I read this beautiful Charles Simic poem To Boredom and it took me back to a time when my grandmothers were still alive. In particular I remembered my paternal grandmother who carried with her a book of Bengali ghost stories for children when she visited us.

There were some primitive illustrations in the book to aid better comprehension of the spectral action. For the duration of her stay at our home which was usually during my summer holidays, she would read these stories to me like clockwork after lunch. I could not read Bangla but I knew to look for the illustrations to follow the plot line. 
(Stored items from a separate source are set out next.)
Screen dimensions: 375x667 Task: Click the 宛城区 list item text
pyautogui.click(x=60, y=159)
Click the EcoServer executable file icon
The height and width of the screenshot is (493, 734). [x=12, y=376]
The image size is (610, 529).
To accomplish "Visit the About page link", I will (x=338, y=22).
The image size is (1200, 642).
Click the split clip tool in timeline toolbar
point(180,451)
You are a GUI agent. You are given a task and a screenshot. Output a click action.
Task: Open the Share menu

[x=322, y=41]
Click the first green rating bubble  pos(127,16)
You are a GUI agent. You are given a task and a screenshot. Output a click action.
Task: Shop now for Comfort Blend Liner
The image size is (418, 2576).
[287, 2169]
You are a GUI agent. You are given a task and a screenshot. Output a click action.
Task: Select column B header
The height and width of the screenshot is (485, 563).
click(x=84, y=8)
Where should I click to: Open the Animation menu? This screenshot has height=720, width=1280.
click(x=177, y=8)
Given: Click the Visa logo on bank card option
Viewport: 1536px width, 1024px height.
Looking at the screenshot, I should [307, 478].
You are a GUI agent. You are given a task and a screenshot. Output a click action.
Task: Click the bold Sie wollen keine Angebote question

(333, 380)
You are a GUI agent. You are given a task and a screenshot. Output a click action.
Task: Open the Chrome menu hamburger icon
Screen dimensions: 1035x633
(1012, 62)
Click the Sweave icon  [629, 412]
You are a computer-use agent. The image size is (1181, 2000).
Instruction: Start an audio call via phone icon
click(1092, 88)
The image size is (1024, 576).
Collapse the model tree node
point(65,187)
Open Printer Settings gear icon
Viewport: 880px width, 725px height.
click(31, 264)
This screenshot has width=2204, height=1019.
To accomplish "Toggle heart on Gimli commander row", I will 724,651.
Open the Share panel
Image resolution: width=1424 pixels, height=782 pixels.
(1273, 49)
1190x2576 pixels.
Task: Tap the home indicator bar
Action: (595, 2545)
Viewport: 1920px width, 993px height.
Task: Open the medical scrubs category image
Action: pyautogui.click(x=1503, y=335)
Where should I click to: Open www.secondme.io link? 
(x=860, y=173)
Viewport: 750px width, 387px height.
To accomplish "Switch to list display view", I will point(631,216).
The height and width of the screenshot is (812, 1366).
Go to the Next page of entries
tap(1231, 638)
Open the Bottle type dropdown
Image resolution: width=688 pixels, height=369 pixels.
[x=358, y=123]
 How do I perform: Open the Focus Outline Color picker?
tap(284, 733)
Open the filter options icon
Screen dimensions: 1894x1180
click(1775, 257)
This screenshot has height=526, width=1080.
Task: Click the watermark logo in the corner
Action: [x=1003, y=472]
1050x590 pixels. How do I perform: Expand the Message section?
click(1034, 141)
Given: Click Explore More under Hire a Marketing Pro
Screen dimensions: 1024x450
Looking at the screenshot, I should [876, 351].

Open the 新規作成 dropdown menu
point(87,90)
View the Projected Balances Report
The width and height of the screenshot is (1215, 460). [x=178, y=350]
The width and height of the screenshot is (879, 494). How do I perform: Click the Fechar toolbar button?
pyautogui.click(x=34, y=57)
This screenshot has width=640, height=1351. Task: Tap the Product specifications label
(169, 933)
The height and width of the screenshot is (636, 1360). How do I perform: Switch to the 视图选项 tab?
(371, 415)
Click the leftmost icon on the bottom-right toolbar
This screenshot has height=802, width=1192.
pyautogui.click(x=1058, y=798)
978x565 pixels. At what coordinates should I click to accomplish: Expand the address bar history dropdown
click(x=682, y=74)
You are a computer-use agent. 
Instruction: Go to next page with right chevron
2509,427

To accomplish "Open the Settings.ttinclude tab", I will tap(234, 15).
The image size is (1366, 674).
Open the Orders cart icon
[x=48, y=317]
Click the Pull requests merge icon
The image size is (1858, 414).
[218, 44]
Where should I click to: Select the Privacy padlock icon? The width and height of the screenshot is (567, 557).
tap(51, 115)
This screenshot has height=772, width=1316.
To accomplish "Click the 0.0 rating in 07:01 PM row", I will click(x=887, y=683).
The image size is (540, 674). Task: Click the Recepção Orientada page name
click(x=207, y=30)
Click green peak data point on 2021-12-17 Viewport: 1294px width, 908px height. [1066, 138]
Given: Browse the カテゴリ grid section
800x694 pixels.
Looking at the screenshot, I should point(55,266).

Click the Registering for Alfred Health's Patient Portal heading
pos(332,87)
If the stories were meant to scare, they missed the mark by a mile but there was entertainment value and grandma read them in a serious voice to imply that this could be real. I generally proceeded to nap after the story. Those afternoons like the days of Simic's poem were forever. Nothing changed from one to the next. It is as if the clocks are stopped ticking. What I would give today for time so unchanging, uncomplicated and boring today. 


I’m the child of rainy Sundays. 

I watched time crawl 

Like an injured fly 

Over the wet windowpane. 

Or waited for a branch 

On a tree to stop shaking, 

While Grandmother knitted 

Making a ball of yarn 

Roll over like a kitten at her feet. 

I knew every clock in the house 

Had stopped ticking 

And that this day will last forever.